= Work to be completed =
In the records below, find the line containing "The width and", then copy that line and all lines after it, exactly, omitting every picture.

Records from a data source
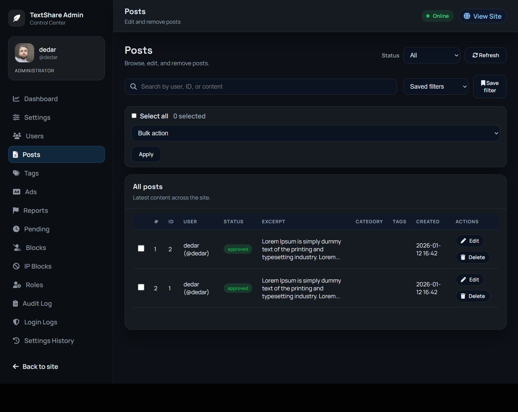The image size is (518, 412).
Task: Expand the Saved filters dropdown
Action: pos(435,87)
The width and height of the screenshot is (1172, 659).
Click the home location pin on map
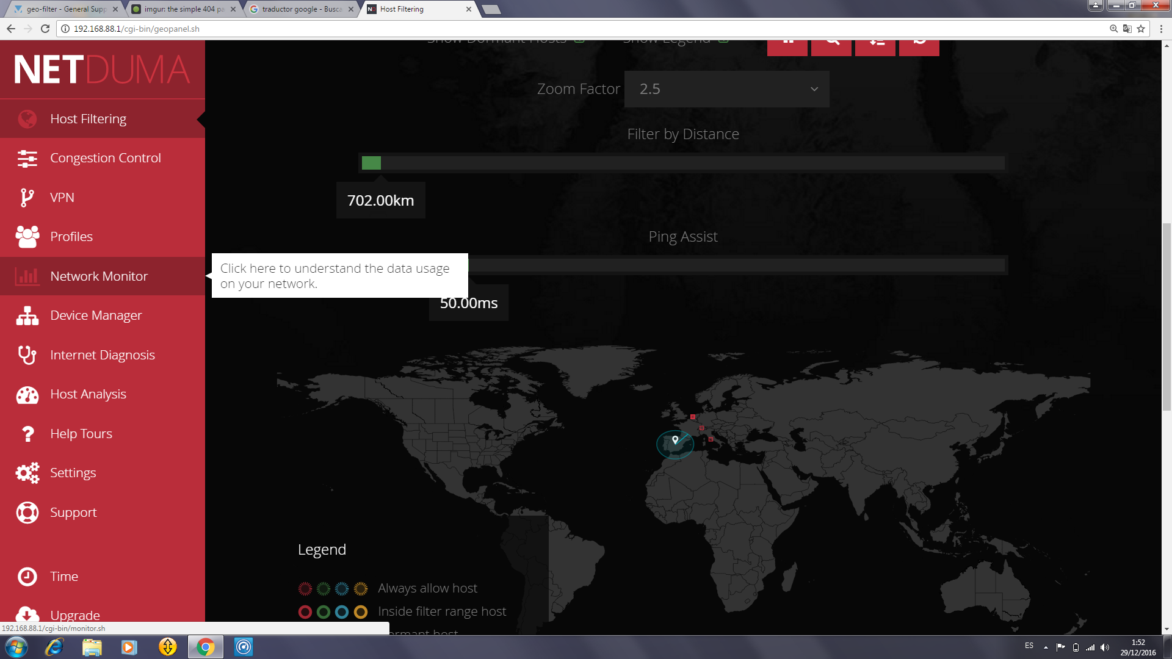point(675,439)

= Task answer =
The width and height of the screenshot is (1172, 659).
Click the home location pin on map
point(675,439)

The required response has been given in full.